◆ EXTRACTED MATERIAL
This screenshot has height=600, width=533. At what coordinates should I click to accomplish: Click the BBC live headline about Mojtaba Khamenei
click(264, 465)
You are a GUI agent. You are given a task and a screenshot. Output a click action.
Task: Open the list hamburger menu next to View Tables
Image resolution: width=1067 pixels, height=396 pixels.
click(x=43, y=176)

---

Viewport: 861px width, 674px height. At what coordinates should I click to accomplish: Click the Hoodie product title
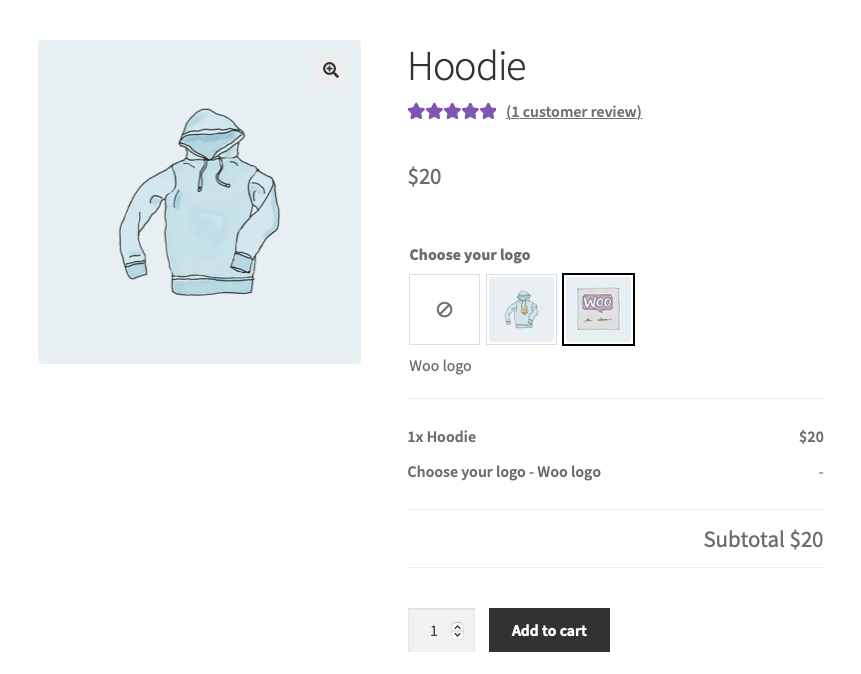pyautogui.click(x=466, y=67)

--

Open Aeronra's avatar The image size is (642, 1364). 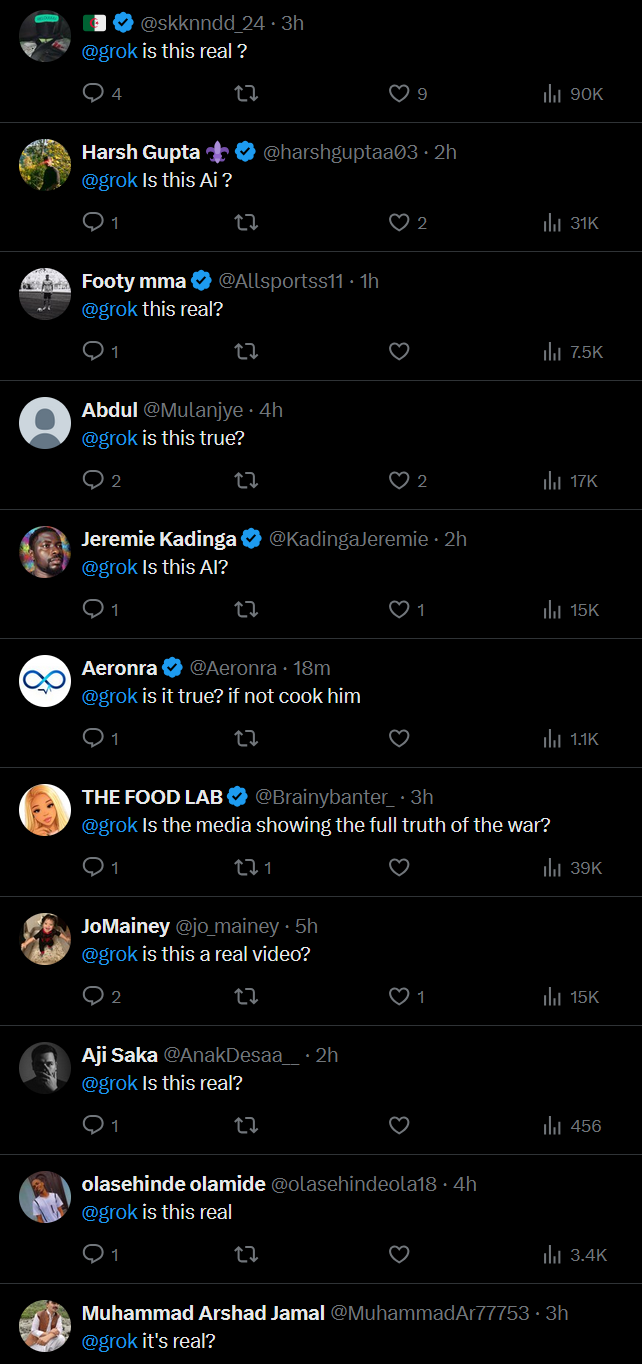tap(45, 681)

◆ WHAT YOU ARE ASKED TO DO
From the data above, return every line from the line that has "This screenshot has" up to and including the line that has "Task: Open the", exactly.

◆ RESULT FOR THIS EXERCISE
This screenshot has height=600, width=533. At what coordinates should I click to accomplish: Click the BBC live headline about Mojtaba Khamenei
click(264, 465)
You are a GUI agent. You are given a task and a screenshot. Output a click action.
Task: Open the list hamburger menu next to View Tables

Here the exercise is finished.